The Securities and Exchange Board of India (SEBI) has issued notices to ICICI Bank and chief executive officer (CEO) Chanda Kochhar seeking responses to allegations regarding dealings with Videocon Group and a company in which Kochhar’s husband had a stake.
The notices, sent on Thursday, also seek responses to allegations regarding non-compliance with the listing agreement, ICICI Bank said in a stock-exchange filing.
“The notice has been issued based on information furnished by the bank and its managing director and CEO Chanda in responses to queries by SEBI on dealings between ICICI and Videocon Group and NuPower Renewables, an entity in which husband Deepak Kochhar has economic interests,” said ICICI Bank’s statement filed with the stock exchanges after market hours.
The Indian Express newspaper had first reported in March this year that law enforcement agencies were investigating a web of transactions involving Deepak, Chanda, her bank and Venugopal Dhoot, the promoter of the Videocon Group.
It then detailed how in December 2008, Deepak, along with two relatives, set up NuPower with Dhoot, who then gave the company a Rs 64 crore loan through a fully-owned entity, before transferring the company’s ownership to a trust headed by Deepak, for just Rs 9 lakh.

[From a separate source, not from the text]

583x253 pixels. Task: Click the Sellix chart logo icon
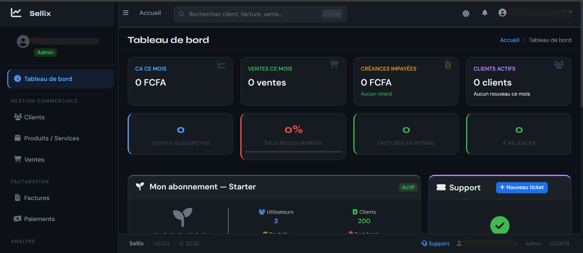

This transaction raised issues of conflict of interest, nepotism and quid pro quo, as just six months ago, Dhoot had received a Rs 3,250 crore loan from ICICI Bank, of which Rs 2,810 crore remains unpaid. Moreover, last year, the Videocon account was declared a non-performing asset.

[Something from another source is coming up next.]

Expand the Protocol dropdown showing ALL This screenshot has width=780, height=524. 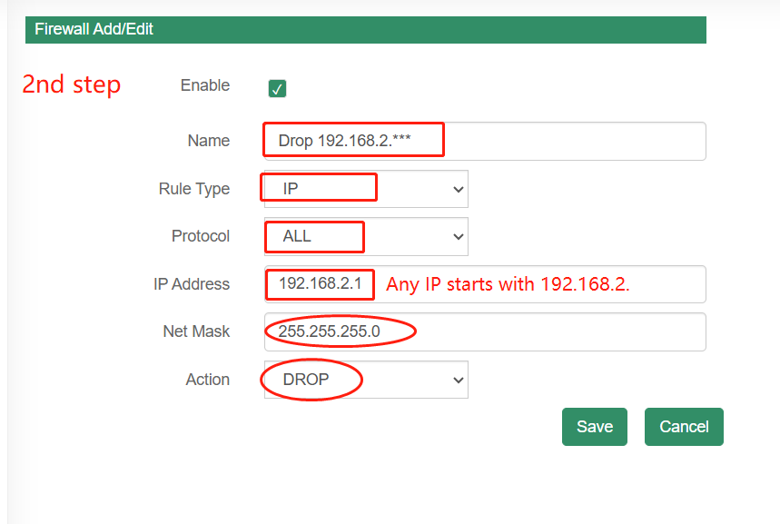(366, 236)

The Central Bureau of Investigation (CBI) also questioned Chanda’s brother-in-law Rajiv, the Economic Times had reported.
On Friday, ICICI Bank’s shares on the BSE ended down 0.25% to close at Rs 296.5 apiece. The stock had lost as much as 15% after the allegations in late March through April, before recovering 13%.
The stock is down nearly 20% from the peak of Rs 365.6 apiece in January this year.
India’s second-largest private sector lender, ICICI Bank, on its part, had denied doing any favour to Dhoot or his company and said it had replied to all the questions raised by regulators. Videocon, too, has denied any wrongdoing.
These allegations are not new, and had been made by a Videocon shareholder in 2016.
Banks have been besieged by allegations of fraud.
India’s second-largest public sector lender, Punjab National Bank, is embroiled in a Rs 13,000 crore alleged fraud by diamond merchants Nirav Modi and Mehul Choksi. Also, there is a Rs 3,700 crore alleged scam involving pen maker Rotomac Global and officials of various banks.
In March, CBI registered a case against Hyderabad-based Totem Infrastructure and directors for allegedly cheating eight lenders, including Union Bank, out of Rs 1,394 crore ($214 million).
State-run lender IDBI Bank, too, has filed multiple cases of alleged cheating in relation to Rs 772 crore of bank loans for farm-fishing businesses in Andhra Pradesh.